データ通信量が契約上の限度を超えて通信制限が始まってしまった場合、通信量を追加で購入して、速度制限を解除することができます。

費用は携帯会社によって違いますが、各社とも1GBの追加オプションで1000円程度です。

アプリごとにバックグラウンド通信を制限

アプリのバックグラウンド通信を「オン」にしていると、使っていないときでもインターネットに接続して最新の情報を取得します。

したがって、アプリのバックグラウンド通信を「オフ」にすると通信量の節約になります。

Chromeのデータ圧縮機能を使う

インターネットを閲覧する際にブラウザとしてChromeを利用している人は「データセーバー」という圧縮機能を使って、データ通信量を節約することができます。

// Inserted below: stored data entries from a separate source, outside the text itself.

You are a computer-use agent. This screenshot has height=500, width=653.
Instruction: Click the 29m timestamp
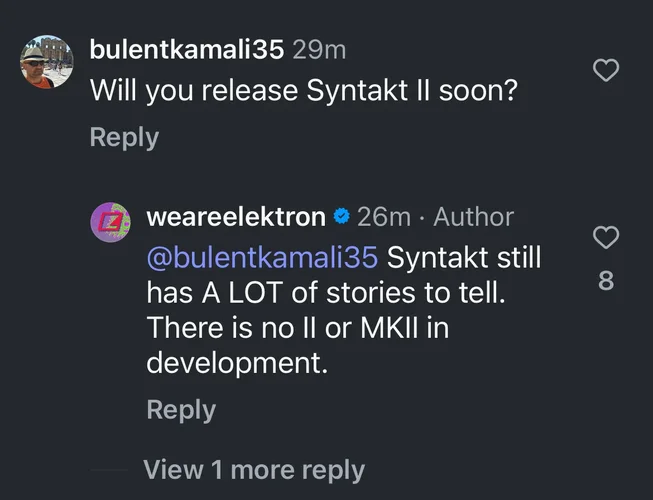pos(321,48)
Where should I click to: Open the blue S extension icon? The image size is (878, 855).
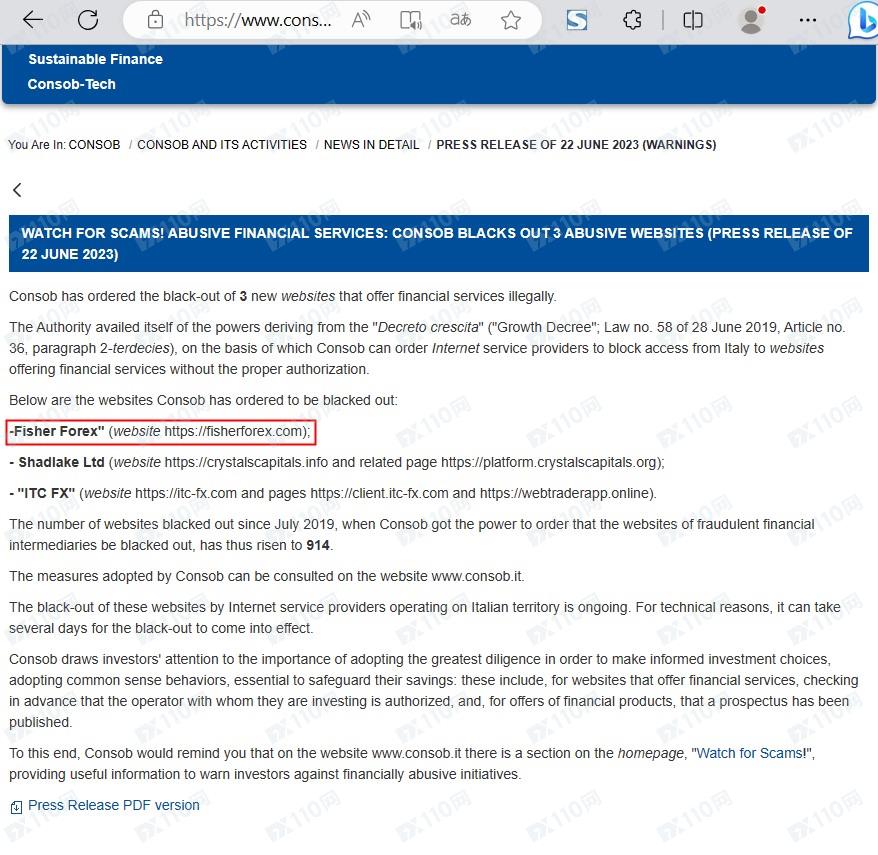point(577,20)
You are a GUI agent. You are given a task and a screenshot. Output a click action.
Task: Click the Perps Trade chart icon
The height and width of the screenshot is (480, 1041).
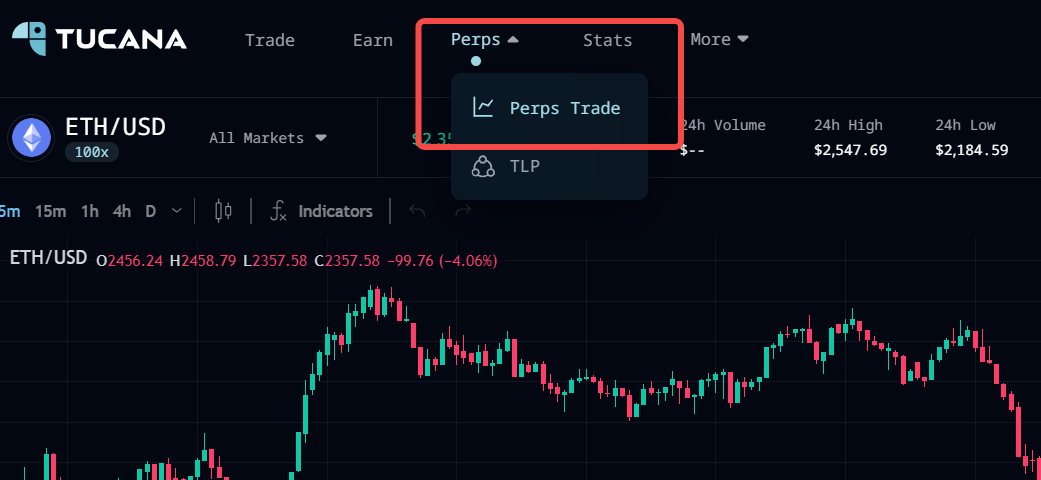point(484,107)
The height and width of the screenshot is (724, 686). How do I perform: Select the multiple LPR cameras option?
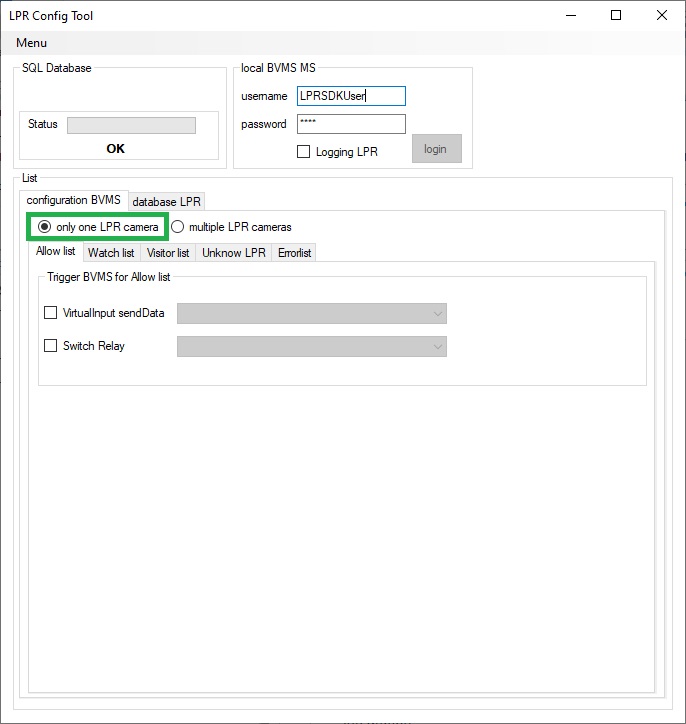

利用するには、Chromeのメニューから「設定」「データセーバー」を選び、スライドスイッチを「オン」にするだけです。

また、これはGalaxy利用者限定のサービスになりますが、かつて通信データ圧縮アプリとして定評があった「Opera Max」を使う方法もあります。「Opera Max」は、韓国のSamsungが継承し、名前を「Samsung Max」に改めてスマートフォン専用アプリとして提供しています。

「Samsung Max」は起動しているだけで通信量を最大50%も圧縮することができるので、Galaxyユーザーは使ってみるといいでしょう。

通信制限についてのまとめ

  • スマートフォンは携帯キャリア各社の契約プランによって月々のデータ通信量に上限がある。
  • その月のデータ通信量の上限に達すると、月末まで通信規制がかかる。
  • データ通信制限を解消するには、Wi-Fiに切り替えるか、追加データを購入するしかない。